[DATA FOR THIS EXERCISE Boundary: Start]
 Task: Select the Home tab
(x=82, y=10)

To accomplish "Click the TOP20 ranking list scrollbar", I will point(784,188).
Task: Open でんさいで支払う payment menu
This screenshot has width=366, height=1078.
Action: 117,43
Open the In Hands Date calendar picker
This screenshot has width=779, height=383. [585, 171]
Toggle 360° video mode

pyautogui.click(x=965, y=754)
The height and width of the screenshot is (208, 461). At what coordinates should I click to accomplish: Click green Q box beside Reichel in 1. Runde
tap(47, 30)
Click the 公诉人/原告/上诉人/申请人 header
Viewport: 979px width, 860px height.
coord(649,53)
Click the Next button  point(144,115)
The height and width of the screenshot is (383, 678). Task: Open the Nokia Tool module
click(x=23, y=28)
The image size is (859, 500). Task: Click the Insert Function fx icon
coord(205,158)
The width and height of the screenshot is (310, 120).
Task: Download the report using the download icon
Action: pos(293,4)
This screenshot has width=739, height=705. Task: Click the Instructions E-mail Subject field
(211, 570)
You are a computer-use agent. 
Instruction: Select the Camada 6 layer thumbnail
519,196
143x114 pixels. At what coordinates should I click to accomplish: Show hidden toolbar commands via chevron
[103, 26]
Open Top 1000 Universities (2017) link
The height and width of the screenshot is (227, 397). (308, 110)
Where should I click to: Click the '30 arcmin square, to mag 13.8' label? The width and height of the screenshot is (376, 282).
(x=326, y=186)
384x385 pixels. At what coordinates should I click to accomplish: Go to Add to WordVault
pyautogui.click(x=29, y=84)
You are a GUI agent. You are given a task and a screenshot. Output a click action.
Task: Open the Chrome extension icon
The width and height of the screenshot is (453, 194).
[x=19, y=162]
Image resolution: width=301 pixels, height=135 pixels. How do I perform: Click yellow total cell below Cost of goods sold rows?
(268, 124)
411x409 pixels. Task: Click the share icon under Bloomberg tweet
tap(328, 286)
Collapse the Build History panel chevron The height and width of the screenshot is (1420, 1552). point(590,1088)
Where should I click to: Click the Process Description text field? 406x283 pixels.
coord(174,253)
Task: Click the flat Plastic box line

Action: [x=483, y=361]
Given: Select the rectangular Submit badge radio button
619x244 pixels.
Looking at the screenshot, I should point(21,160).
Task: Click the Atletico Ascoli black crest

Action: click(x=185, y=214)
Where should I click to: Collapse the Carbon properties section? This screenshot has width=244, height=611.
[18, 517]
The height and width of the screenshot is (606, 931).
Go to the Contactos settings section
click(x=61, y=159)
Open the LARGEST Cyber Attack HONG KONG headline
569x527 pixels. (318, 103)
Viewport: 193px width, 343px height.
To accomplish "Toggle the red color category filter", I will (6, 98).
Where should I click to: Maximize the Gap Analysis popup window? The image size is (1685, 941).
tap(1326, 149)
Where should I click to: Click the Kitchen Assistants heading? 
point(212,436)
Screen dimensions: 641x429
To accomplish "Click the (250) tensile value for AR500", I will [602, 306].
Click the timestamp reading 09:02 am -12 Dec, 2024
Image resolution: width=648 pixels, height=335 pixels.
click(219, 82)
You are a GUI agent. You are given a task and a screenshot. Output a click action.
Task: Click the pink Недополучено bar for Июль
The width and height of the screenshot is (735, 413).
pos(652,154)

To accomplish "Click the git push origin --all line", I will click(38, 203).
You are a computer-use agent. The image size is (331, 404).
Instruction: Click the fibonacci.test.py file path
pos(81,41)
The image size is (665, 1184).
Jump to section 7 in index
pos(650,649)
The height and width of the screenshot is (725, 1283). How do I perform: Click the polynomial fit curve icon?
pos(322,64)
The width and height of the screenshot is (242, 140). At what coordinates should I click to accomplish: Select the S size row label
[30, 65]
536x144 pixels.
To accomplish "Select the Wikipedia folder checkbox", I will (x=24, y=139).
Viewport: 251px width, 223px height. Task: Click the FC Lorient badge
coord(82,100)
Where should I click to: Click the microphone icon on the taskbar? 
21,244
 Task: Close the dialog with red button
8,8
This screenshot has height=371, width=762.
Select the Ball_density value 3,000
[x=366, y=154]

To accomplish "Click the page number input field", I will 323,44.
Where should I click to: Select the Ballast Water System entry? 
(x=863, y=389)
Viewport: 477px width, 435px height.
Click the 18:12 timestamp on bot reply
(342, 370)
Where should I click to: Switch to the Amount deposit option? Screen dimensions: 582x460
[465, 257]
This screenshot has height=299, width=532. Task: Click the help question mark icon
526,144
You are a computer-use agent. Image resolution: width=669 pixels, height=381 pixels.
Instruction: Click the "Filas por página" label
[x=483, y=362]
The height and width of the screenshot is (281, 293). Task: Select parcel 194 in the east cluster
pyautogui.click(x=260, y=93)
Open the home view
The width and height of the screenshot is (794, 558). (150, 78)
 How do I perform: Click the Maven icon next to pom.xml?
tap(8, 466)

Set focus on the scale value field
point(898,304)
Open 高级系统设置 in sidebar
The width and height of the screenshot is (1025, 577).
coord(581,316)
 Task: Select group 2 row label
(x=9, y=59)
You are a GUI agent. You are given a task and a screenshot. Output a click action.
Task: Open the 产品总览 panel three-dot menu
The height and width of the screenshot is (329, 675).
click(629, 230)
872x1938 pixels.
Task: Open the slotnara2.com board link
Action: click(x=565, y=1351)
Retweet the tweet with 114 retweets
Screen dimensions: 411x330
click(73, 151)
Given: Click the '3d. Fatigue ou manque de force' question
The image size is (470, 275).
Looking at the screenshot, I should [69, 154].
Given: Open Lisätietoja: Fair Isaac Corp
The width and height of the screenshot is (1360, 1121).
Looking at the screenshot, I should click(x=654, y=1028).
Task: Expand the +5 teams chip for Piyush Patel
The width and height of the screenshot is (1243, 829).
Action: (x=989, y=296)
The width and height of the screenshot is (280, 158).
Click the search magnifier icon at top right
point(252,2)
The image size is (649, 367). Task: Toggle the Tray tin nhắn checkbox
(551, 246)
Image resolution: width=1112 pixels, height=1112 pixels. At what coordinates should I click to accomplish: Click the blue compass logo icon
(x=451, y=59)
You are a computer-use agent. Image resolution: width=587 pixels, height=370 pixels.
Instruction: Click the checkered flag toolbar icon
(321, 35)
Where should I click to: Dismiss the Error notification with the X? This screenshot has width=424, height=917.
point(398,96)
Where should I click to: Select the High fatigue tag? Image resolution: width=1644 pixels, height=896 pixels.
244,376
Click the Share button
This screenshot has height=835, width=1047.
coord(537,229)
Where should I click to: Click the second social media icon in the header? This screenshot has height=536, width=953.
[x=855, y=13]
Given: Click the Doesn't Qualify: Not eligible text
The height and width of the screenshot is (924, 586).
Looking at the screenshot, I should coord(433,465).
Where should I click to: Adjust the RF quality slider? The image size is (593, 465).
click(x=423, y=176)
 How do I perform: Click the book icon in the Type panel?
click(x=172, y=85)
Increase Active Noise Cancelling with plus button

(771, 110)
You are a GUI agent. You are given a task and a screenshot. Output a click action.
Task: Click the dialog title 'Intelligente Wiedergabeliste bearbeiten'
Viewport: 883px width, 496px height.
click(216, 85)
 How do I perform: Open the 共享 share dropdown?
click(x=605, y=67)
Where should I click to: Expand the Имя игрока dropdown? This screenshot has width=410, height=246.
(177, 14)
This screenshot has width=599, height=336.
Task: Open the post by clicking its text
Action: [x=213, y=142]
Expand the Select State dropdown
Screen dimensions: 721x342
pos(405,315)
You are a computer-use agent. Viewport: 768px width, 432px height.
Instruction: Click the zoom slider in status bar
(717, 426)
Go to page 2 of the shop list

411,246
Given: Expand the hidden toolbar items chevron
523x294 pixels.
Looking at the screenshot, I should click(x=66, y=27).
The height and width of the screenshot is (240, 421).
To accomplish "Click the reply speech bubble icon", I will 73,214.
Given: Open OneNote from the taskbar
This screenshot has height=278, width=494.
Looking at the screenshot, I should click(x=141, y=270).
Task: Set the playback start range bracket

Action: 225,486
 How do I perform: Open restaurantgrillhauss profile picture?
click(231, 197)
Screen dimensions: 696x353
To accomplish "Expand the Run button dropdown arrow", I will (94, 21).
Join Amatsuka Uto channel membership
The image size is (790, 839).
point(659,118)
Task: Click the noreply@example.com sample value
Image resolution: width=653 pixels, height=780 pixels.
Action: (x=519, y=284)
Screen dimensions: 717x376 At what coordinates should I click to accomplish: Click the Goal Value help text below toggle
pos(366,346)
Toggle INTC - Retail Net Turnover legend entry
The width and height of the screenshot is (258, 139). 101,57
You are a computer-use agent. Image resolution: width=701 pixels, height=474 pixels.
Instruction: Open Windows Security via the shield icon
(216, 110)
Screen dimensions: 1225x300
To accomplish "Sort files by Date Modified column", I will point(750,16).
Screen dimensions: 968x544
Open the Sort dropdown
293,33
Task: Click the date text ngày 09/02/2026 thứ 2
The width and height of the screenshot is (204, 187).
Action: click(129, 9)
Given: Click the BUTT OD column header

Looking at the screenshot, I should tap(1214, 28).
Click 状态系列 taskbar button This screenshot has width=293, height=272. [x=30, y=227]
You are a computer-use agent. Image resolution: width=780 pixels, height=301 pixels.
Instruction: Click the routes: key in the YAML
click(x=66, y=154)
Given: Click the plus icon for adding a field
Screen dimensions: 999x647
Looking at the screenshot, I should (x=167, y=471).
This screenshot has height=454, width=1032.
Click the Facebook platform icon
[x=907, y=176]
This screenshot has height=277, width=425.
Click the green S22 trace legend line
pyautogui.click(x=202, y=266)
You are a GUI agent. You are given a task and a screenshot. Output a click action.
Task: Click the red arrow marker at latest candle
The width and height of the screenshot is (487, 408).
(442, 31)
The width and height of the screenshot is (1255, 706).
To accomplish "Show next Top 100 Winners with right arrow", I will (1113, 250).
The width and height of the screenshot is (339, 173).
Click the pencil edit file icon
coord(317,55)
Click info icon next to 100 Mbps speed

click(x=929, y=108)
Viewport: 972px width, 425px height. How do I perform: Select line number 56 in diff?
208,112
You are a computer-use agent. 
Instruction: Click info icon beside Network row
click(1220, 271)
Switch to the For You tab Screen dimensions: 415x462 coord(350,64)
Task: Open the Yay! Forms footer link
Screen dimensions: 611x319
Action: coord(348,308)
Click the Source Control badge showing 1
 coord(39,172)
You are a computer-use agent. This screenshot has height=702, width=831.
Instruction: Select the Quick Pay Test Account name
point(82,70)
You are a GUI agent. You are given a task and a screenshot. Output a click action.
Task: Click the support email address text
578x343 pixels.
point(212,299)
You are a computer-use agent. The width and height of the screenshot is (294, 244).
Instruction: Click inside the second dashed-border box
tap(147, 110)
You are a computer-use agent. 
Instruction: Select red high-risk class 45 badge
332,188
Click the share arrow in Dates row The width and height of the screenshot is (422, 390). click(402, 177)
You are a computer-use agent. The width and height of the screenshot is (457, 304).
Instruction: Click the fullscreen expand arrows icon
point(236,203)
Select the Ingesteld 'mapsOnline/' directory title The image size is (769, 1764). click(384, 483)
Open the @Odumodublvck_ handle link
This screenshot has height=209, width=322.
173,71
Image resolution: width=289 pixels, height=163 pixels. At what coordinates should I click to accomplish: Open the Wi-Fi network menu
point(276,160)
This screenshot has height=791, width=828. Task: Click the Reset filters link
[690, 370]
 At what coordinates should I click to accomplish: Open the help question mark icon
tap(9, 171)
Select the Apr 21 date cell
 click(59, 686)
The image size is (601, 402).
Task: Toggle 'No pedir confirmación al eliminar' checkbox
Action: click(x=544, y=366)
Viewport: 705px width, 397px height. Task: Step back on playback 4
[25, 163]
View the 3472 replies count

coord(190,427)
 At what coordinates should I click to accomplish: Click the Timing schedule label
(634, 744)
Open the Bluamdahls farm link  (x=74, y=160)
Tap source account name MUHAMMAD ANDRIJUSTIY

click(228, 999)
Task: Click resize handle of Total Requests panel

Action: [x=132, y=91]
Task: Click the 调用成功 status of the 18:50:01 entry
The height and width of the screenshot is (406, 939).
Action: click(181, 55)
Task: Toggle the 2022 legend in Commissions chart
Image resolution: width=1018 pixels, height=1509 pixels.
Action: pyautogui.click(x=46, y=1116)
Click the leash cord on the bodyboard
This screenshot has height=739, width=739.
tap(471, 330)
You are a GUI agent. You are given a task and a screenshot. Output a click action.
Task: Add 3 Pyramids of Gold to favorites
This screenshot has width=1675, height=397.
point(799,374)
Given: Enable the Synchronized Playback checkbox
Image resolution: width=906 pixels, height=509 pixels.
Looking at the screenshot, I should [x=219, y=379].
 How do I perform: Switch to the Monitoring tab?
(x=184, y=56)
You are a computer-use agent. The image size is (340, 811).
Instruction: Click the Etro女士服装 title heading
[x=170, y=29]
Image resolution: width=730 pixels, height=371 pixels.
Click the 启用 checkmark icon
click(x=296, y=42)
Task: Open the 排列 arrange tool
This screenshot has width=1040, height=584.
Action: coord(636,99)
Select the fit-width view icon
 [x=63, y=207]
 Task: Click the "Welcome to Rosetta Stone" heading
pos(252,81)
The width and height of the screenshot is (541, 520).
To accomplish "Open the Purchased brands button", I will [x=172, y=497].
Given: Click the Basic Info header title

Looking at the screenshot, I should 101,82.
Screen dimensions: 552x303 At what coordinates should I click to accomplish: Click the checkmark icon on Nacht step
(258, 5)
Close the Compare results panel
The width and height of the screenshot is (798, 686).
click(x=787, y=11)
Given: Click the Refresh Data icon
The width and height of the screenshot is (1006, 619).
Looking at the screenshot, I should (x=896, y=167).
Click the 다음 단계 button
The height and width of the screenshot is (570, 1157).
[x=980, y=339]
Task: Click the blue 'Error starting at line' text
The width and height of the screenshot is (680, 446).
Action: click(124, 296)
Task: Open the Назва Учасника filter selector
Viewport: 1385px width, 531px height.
[DATA FOR THIS EXERCISE Boundary: End]
:: WHAT YOU NEED TO DO ::
Look above for the line with "Join Amatsuka Uto channel membership" and the line with "Click 状态系列 taskbar". Write out those two lines and all the lines between them, exactly, and no others.

:: FINISHED EXERCISE ::
Join Amatsuka Uto channel membership
The image size is (790, 839).
point(659,118)
Task: Click the noreply@example.com sample value
Image resolution: width=653 pixels, height=780 pixels.
Action: (x=519, y=284)
Screen dimensions: 717x376 At what coordinates should I click to accomplish: Click the Goal Value help text below toggle
pos(366,346)
Toggle INTC - Retail Net Turnover legend entry
The width and height of the screenshot is (258, 139). 101,57
You are a computer-use agent. Image resolution: width=701 pixels, height=474 pixels.
Instruction: Open Windows Security via the shield icon
(216, 110)
Screen dimensions: 1225x300
To accomplish "Sort files by Date Modified column", I will point(750,16).
Screen dimensions: 968x544
Open the Sort dropdown
293,33
Task: Click the date text ngày 09/02/2026 thứ 2
The width and height of the screenshot is (204, 187).
Action: click(129, 9)
Given: Click the BUTT OD column header

Looking at the screenshot, I should tap(1214, 28).
Click 状态系列 taskbar button This screenshot has width=293, height=272. [x=30, y=227]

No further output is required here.